Steinmetz told Brennan and Apple that he and two coworkers, Lance Mueller and Trent Pasano, were drinking and unwinding after a long day of work. At one point during the afternoon, Mueller asked Pasano to go get a bottle of whiskey and his gun, pistol, a 9-mm. Ruger, out of his vehicle downstairs.

When Pasano returned to Room 349, Mueller took the gun and began playing with it, eventually dropping the gun.

Steinmetz says when the gun hit the floor it fired into Room 348.

At the time no one was sure if anyone was in Room 348.

After not hearing any noises coming from Room 348, Steinmetz said they left and went down to the hotel bar to continue drinking.

When Steinmetz and Mueller returned to their room later that night, he says they heard someone coughing in Room 348, so they assumed whoever was in the room was ok.

Could Greg Fleniken have still been alive when the two men returned from the bar?
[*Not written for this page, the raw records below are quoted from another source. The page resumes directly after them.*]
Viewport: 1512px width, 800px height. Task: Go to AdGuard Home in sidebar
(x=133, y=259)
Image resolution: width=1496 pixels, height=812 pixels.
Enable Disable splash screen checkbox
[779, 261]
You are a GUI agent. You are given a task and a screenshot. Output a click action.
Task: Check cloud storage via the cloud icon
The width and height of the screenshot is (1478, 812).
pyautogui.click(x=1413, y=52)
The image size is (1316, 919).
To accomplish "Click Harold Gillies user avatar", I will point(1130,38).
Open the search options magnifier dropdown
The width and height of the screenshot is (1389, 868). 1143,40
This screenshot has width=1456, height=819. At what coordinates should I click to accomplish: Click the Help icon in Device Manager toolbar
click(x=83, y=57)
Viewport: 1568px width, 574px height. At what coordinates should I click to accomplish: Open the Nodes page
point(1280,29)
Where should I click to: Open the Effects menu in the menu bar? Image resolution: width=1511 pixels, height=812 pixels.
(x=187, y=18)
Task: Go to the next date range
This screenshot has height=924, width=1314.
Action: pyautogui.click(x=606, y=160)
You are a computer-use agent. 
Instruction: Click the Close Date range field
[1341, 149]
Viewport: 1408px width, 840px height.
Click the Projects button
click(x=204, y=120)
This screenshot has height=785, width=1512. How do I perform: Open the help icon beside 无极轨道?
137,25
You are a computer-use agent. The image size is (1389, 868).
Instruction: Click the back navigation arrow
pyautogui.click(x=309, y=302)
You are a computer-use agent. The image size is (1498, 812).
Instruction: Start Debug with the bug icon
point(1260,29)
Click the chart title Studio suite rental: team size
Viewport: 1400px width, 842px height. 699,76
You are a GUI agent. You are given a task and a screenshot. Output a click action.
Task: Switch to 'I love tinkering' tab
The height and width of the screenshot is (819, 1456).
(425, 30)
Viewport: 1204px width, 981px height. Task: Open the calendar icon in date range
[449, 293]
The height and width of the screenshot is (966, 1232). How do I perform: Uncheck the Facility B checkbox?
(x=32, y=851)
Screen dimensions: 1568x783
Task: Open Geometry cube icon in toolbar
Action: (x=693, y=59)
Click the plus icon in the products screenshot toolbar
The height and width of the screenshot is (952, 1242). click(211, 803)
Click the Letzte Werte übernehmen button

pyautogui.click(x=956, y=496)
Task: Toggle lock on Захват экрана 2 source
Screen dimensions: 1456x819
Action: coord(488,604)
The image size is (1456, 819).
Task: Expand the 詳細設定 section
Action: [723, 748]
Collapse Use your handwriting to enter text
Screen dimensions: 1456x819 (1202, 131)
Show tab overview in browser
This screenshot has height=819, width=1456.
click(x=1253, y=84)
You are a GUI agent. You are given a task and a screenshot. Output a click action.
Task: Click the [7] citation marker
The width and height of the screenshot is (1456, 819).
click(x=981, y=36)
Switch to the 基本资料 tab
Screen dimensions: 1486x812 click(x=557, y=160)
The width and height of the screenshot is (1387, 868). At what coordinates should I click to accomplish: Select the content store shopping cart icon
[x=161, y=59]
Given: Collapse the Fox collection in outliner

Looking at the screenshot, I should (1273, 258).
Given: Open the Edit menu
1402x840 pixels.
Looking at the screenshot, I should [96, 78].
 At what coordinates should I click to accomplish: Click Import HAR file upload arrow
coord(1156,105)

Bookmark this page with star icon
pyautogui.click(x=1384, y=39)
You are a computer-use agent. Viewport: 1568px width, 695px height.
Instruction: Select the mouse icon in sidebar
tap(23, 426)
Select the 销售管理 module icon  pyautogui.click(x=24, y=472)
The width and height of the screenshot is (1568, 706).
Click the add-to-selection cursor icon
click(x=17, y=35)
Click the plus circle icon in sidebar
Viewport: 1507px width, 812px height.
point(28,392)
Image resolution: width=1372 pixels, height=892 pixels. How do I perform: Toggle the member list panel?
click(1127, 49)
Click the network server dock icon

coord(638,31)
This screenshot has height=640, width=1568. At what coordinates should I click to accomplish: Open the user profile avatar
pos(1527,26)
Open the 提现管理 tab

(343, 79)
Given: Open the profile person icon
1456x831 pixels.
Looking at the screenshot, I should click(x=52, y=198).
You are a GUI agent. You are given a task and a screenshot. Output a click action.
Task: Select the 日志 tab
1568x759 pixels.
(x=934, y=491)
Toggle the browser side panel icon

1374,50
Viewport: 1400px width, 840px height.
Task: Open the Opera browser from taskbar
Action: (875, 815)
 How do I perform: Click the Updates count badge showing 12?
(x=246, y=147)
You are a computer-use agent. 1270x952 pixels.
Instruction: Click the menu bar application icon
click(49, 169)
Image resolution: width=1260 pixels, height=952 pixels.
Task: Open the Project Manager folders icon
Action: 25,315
Could he have been who they heard coughing inside Room 348?

Sadly, that question will never be answered because they never took the time to find out.

On October 29, 2012, Lance Mueller was charged with manslaughter and was sentenced to 10 years in prison.

If Steinmetz and Mueller had told Detective Apple the truth about what happened the morning Greg Fleniken's body was discovered in Room 348, it's quite likely Mueller wouldn't have been charged.